§ **RECORDED INFORMATION**
= = =
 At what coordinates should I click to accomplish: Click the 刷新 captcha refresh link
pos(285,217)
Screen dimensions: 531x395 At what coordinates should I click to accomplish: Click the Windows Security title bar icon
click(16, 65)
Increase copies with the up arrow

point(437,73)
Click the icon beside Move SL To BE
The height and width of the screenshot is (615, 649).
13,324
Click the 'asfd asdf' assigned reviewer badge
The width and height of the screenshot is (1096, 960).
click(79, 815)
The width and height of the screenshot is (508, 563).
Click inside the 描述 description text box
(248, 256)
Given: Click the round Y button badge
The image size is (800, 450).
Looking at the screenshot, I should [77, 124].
= = =
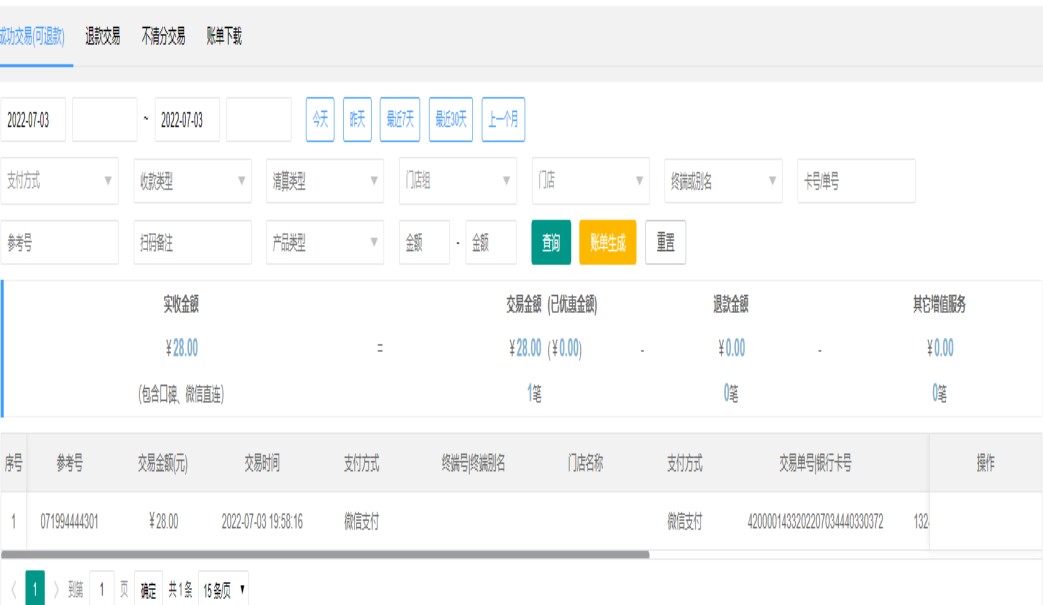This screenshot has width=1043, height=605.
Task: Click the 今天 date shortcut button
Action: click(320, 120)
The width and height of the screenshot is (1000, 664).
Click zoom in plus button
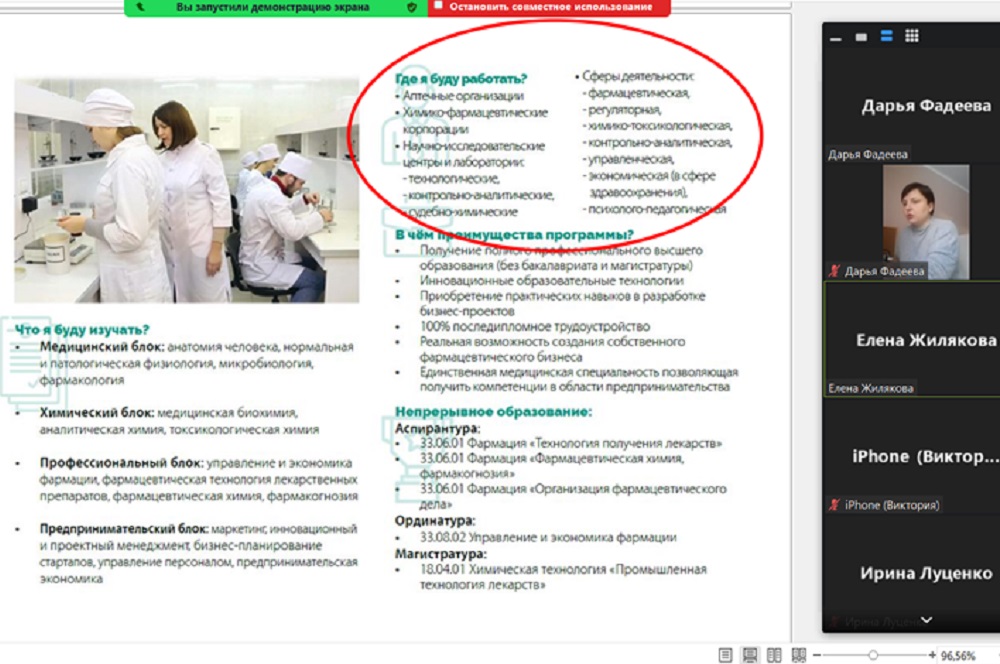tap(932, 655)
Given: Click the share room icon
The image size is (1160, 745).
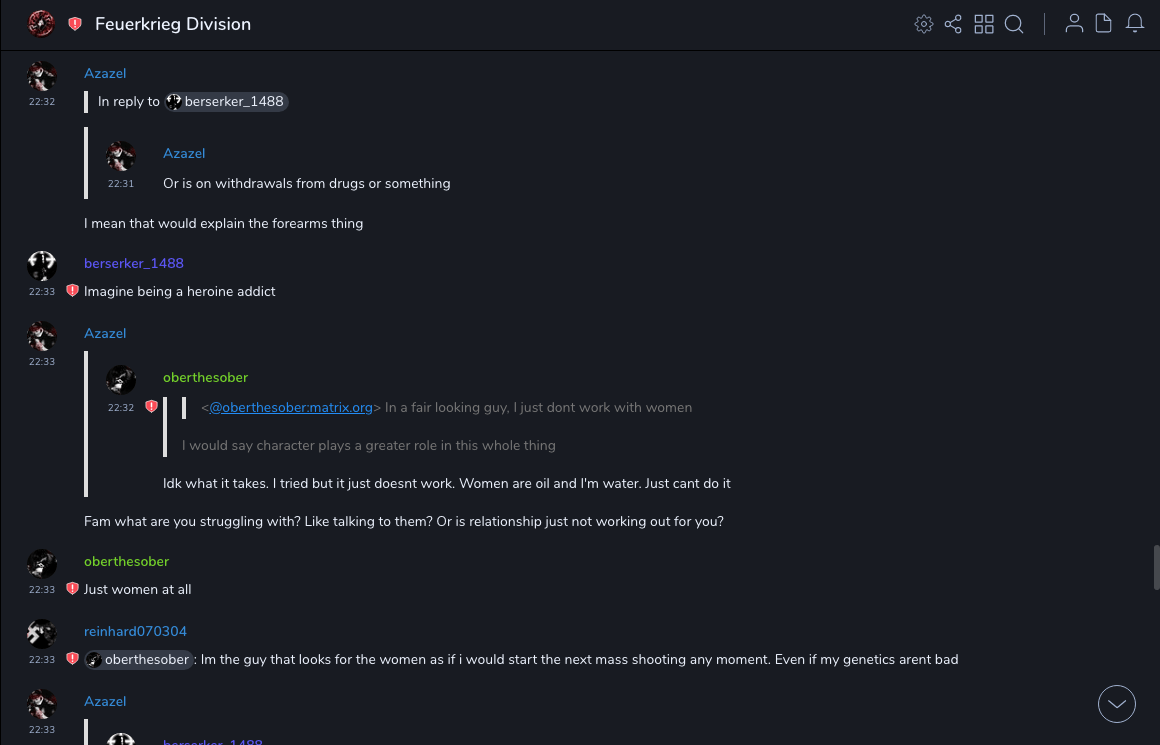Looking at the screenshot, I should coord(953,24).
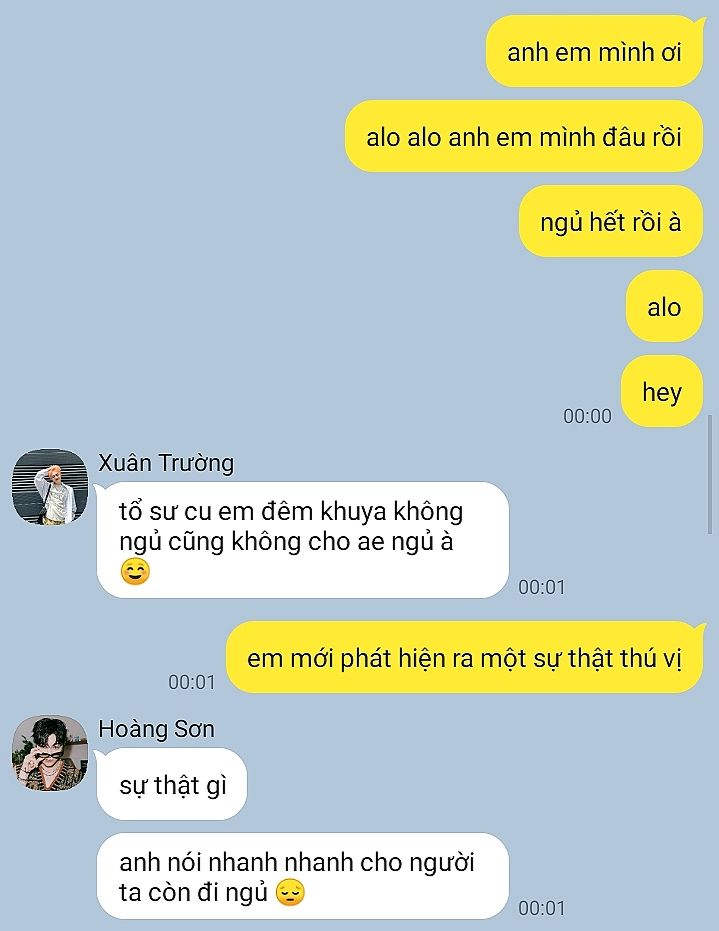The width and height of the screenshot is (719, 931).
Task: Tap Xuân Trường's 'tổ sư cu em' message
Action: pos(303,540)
= = =
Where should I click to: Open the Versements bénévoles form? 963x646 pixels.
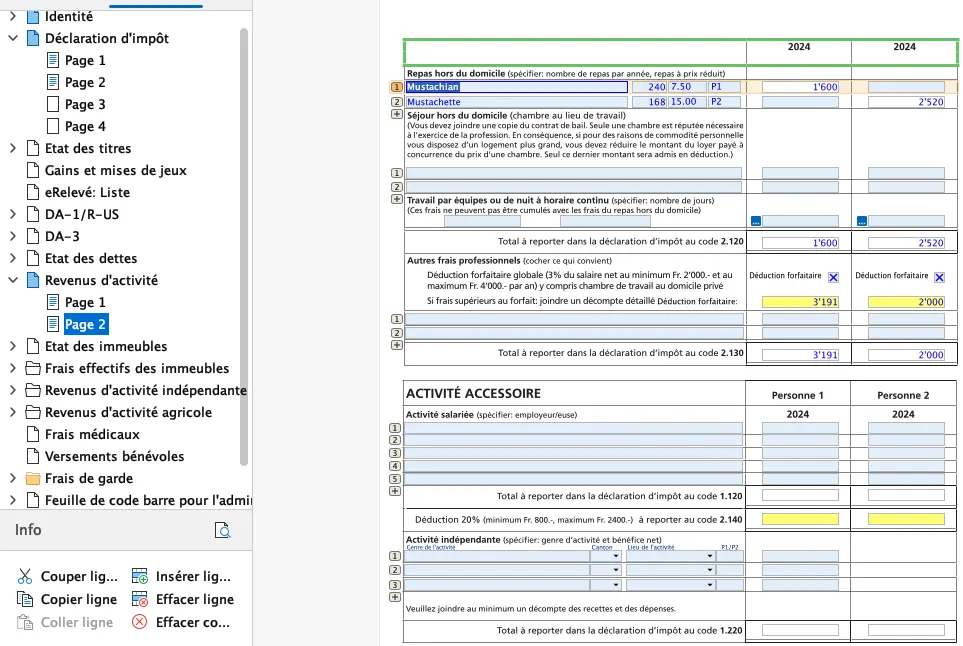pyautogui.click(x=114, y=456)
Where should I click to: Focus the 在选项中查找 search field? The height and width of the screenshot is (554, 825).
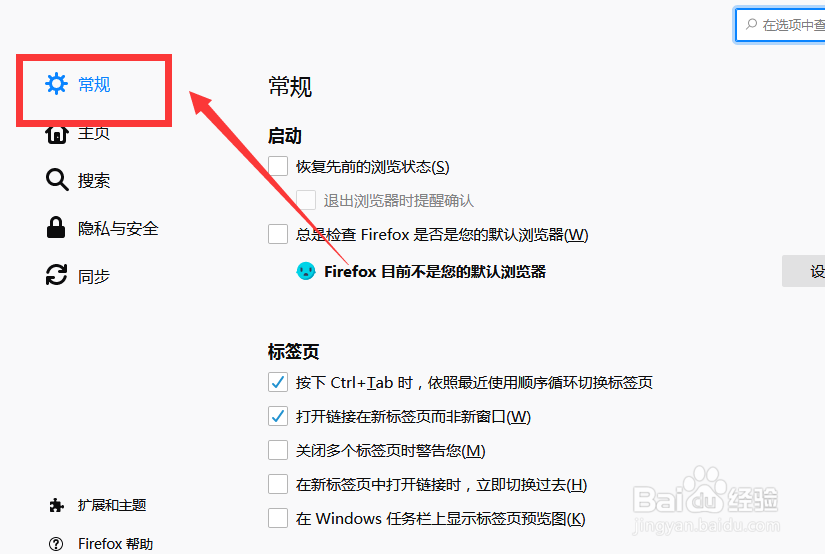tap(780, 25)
= = =
§ **DIRECTIONS FOR THIS TASK**
A single figure is the whole answer: the number of lines in the listing that contain the word "badge".

§ **RESPONSE FOR THIS EXERCISE**
2